Puestas, así las cosas, la pregunta que se abre no es si el circuito tiene o no tiene conciencia ecológica. Eso sería quedarse en la superficie. De lo que se trata es de entender cómo la viven quienes habitan allí, qué significa para ellos, qué emociones la acompañan, qué les impide llevarla a lo colectivo y qué potencialidades le reconocen. Porque la conciencia ecológica no es un interruptor que se enciende un día y ya. La literatura sobre ética ambiental y filosofía práctica lo ha dicho con insistencia: es un proceso que se construye conversando, reflexionando, acompañándose (Leff, 2014; Gudynas, 2011). Promoverla como herramienta para fortalecer la filosofía de transformación comunitaria no pasa por diagnosticar si está presente o ausente, sino por abrir condiciones para que se explicite, se comparta y se ponga en valor junto con otros. Algo más parecido a sembrar que a instalar.
El problema de investigación, entonces, toma cuerpo en esta necesidad: promover la conciencia ecológica como herramienta para fortalecer la filosofía de transformación comunitaria en el Circuito Comunal Siete Colinas (parte alta), partiendo de una comprensión profunda de cómo la viven sus actores y de qué facilita o estorba su articulación en un proyecto que sea de todos. Un proyecto que no necesita ser traído de fuera, porque ya tiene raíces en lo que la comunidad hace, sabe y valora; solo que todavía no ha encontrado las palabras para decirlo.

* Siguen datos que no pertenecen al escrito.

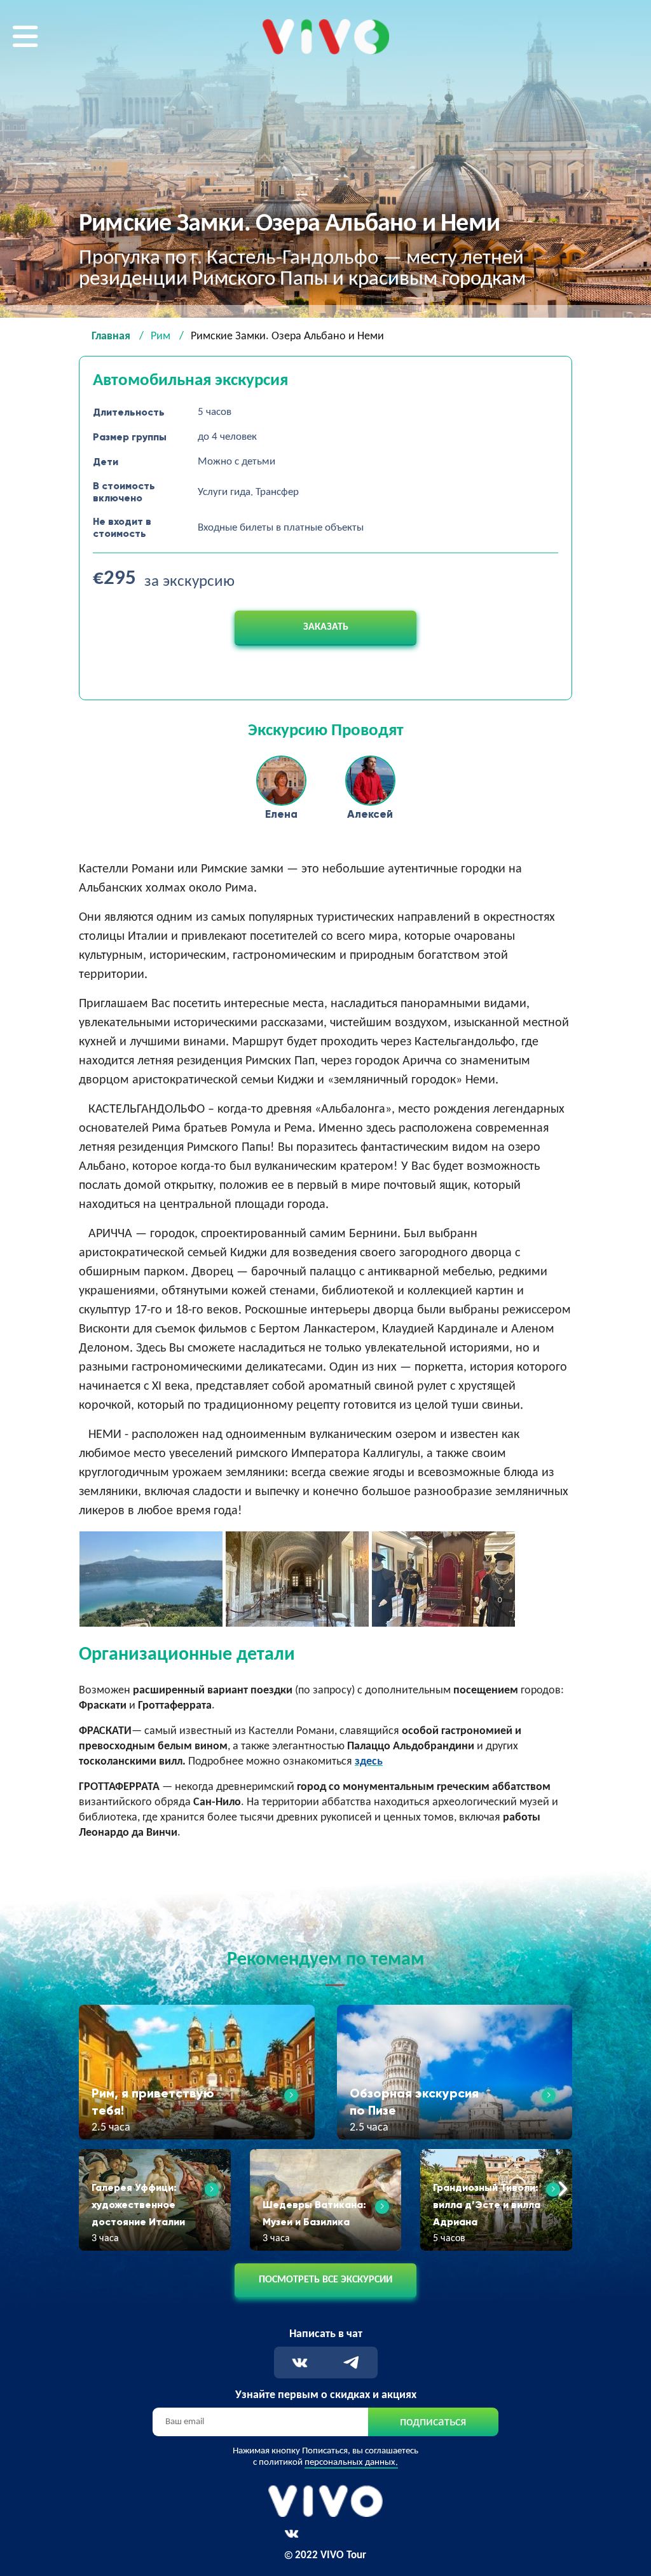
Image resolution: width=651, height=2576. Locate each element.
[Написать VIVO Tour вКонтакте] (300, 2363)
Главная (111, 336)
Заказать (325, 627)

Preguntas de investigación
1. ¿De qué manera es vivida, interpretada y resignificada la conciencia ecológica por los habitantes del Circuito Comunal Siete Colinas (parte alta)?
2. ¿Cómo se articula la conciencia ecológica con la filosofía de transformación comunitaria que los actores locales valoran o proyectan?
3. ¿Cuáles son los facilitadores y obstaculizadores que los miembros del circuito comunal reconocen en relación con la promoción de la conciencia ecológica como herramienta de transformación?
Propósito general
Promover la conciencia ecológica como una herramienta para fortalecer la filosofía de la transformación comunitaria en el Circuito Comunal Siete Colinas (parte alta), del municipio Valera, estado Trujillo.